WHAT IS BEING ASKED:
Within the data that follows, set down exactly the lines from the one containing "This screenshot has width=1502, height=812." through the one containing "The image size is (745, 632).", both ends included.

··· MATERIAL FOR THE TASK ···

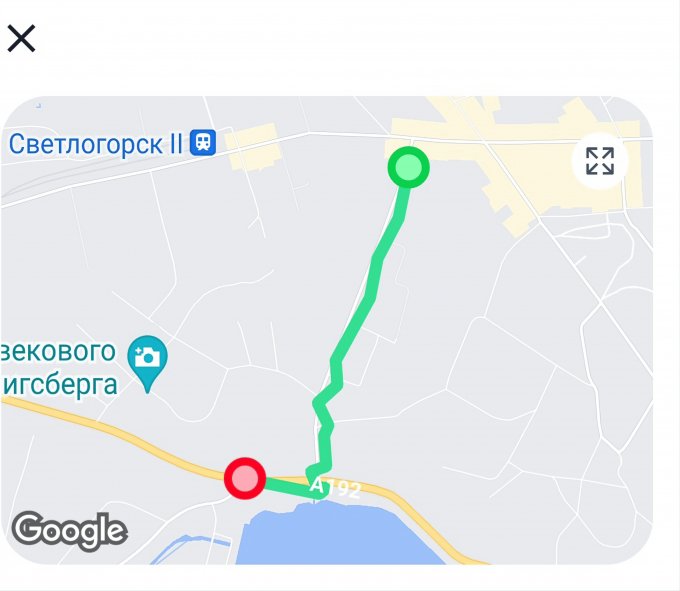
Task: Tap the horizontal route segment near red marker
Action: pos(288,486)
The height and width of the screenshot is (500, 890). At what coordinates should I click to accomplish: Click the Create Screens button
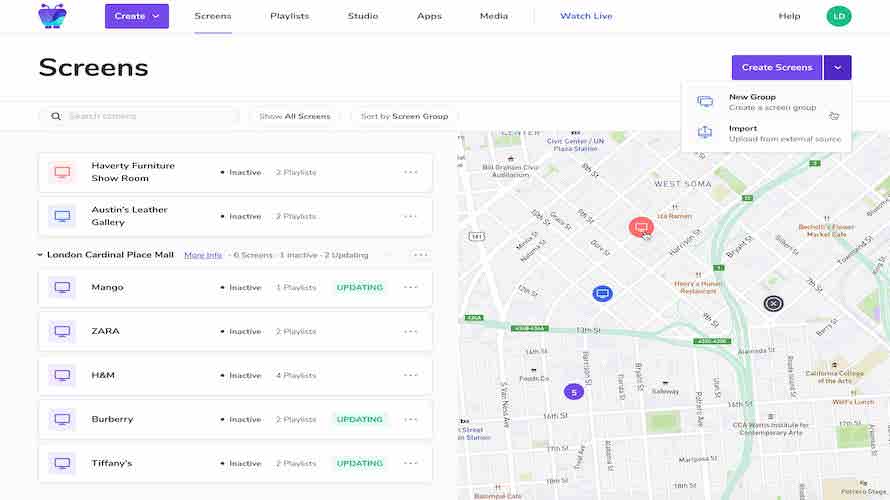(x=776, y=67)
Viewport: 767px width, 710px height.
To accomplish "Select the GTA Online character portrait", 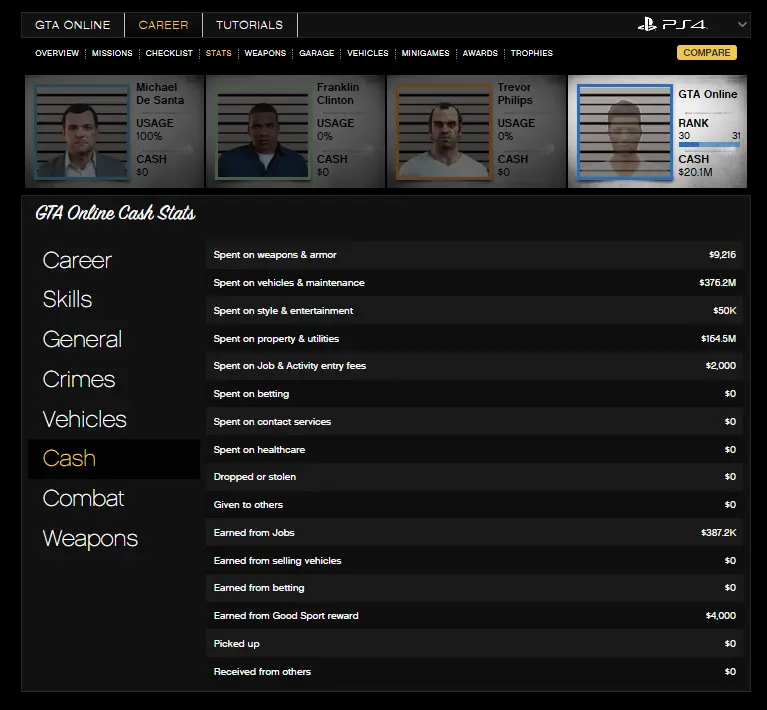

···
··· MATERIAL FOR THE TASK ···

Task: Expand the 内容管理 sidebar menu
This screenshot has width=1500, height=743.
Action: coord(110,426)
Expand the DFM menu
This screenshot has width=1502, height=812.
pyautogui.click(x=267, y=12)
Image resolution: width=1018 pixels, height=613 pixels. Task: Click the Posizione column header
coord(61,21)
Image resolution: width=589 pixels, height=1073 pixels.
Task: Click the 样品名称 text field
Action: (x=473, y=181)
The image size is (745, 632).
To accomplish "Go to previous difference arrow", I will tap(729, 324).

···

OUTPUT FOR THIS EXERCISE:
This screenshot has width=1502, height=812.
pyautogui.click(x=267, y=12)
Image resolution: width=1018 pixels, height=613 pixels. Task: Click the Posizione column header
coord(61,21)
Image resolution: width=589 pixels, height=1073 pixels.
Task: Click the 样品名称 text field
Action: (x=473, y=181)
The image size is (745, 632).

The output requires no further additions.